### Directions for this task
The records are to be restated in their entirety, word for word.

Stored records
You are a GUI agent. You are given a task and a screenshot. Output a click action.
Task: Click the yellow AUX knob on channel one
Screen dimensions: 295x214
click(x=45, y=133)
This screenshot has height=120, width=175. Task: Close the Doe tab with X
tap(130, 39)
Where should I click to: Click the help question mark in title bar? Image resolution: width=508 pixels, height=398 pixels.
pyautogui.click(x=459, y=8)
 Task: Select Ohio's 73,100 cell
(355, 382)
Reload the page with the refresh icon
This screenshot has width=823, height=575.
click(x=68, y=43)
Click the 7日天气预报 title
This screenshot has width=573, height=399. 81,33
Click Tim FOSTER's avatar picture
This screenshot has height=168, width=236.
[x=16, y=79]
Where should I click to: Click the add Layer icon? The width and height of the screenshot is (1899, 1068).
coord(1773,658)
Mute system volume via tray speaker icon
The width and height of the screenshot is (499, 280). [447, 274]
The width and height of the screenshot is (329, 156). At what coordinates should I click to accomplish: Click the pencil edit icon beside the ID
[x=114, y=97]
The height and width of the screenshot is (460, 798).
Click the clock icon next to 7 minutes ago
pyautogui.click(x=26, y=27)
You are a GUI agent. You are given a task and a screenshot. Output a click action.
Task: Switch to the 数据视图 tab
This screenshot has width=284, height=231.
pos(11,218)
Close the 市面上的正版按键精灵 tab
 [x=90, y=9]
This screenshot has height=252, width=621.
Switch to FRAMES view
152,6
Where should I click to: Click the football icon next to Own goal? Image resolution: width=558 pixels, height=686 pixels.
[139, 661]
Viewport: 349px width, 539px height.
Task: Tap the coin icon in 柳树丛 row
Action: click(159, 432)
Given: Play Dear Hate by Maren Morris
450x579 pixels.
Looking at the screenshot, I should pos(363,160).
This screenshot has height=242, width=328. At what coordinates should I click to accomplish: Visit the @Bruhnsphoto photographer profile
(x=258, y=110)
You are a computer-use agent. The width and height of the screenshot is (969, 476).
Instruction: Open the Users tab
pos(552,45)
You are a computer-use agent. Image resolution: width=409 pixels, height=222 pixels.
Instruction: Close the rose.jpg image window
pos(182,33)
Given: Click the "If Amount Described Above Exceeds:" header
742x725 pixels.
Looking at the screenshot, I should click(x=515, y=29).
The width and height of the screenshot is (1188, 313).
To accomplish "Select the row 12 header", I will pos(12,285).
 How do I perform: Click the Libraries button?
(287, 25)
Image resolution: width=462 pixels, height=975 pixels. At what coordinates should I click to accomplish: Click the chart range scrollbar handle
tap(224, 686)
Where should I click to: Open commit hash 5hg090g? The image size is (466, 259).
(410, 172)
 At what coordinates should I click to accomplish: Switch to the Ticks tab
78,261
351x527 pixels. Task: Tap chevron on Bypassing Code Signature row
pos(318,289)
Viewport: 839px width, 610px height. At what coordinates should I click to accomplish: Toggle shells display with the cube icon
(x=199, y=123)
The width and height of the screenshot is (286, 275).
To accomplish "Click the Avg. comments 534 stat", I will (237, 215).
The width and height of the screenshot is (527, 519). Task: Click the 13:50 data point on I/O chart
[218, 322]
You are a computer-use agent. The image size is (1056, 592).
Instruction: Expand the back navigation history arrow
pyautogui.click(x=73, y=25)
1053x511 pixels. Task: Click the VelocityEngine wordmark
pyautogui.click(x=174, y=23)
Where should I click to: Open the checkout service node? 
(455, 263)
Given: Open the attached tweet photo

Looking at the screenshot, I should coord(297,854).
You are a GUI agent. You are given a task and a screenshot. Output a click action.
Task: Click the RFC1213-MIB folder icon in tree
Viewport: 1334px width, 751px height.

### Exercise answer
You are a GUI agent. You are given a task and a screenshot. Output a click action.
Task: Click the yellow AUX knob on channel one
Screen dimensions: 295x214
click(x=45, y=133)
This screenshot has height=120, width=175. Task: Close the Doe tab with X
tap(130, 39)
Where should I click to: Click the help question mark in title bar? Image resolution: width=508 pixels, height=398 pixels.
pyautogui.click(x=459, y=8)
 Task: Select Ohio's 73,100 cell
(355, 382)
Reload the page with the refresh icon
This screenshot has width=823, height=575.
click(x=68, y=43)
Click the 7日天气预报 title
This screenshot has width=573, height=399. 81,33
Click Tim FOSTER's avatar picture
This screenshot has height=168, width=236.
[x=16, y=79]
Where should I click to: Click the add Layer icon? The width and height of the screenshot is (1899, 1068).
coord(1773,658)
Mute system volume via tray speaker icon
The width and height of the screenshot is (499, 280). [447, 274]
The width and height of the screenshot is (329, 156). At what coordinates should I click to accomplish: Click the pencil edit icon beside the ID
[x=114, y=97]
The height and width of the screenshot is (460, 798).
Click the clock icon next to 7 minutes ago
pyautogui.click(x=26, y=27)
You are a GUI agent. You are given a task and a screenshot. Output a click action.
Task: Switch to the 数据视图 tab
This screenshot has width=284, height=231.
pos(11,218)
Close the 市面上的正版按键精灵 tab
 [x=90, y=9]
This screenshot has height=252, width=621.
Switch to FRAMES view
152,6
Where should I click to: Click the football icon next to Own goal? Image resolution: width=558 pixels, height=686 pixels.
[139, 661]
Viewport: 349px width, 539px height.
Task: Tap the coin icon in 柳树丛 row
Action: click(159, 432)
Given: Play Dear Hate by Maren Morris
450x579 pixels.
Looking at the screenshot, I should pos(363,160).
This screenshot has height=242, width=328. At what coordinates should I click to accomplish: Visit the @Bruhnsphoto photographer profile
(x=258, y=110)
You are a computer-use agent. The width and height of the screenshot is (969, 476).
Instruction: Open the Users tab
pos(552,45)
You are a computer-use agent. Image resolution: width=409 pixels, height=222 pixels.
Instruction: Close the rose.jpg image window
pos(182,33)
Given: Click the "If Amount Described Above Exceeds:" header
742x725 pixels.
Looking at the screenshot, I should click(x=515, y=29).
The width and height of the screenshot is (1188, 313).
To accomplish "Select the row 12 header", I will pos(12,285).
 How do I perform: Click the Libraries button?
(287, 25)
Image resolution: width=462 pixels, height=975 pixels. At what coordinates should I click to accomplish: Click the chart range scrollbar handle
tap(224, 686)
Where should I click to: Open commit hash 5hg090g? The image size is (466, 259).
(410, 172)
 At what coordinates should I click to accomplish: Switch to the Ticks tab
78,261
351x527 pixels. Task: Tap chevron on Bypassing Code Signature row
pos(318,289)
Viewport: 839px width, 610px height. At what coordinates should I click to accomplish: Toggle shells display with the cube icon
(x=199, y=123)
The width and height of the screenshot is (286, 275).
To accomplish "Click the Avg. comments 534 stat", I will (237, 215).
The width and height of the screenshot is (527, 519). Task: Click the 13:50 data point on I/O chart
[218, 322]
You are a computer-use agent. The image size is (1056, 592).
Instruction: Expand the back navigation history arrow
pyautogui.click(x=73, y=25)
1053x511 pixels. Task: Click the VelocityEngine wordmark
pyautogui.click(x=174, y=23)
Where should I click to: Open the checkout service node? 
(455, 263)
Given: Open the attached tweet photo

Looking at the screenshot, I should coord(297,854).
You are a GUI agent. You are given a task and a screenshot. Output a click action.
Task: Click the RFC1213-MIB folder icon in tree
Viewport: 1334px width, 751px height.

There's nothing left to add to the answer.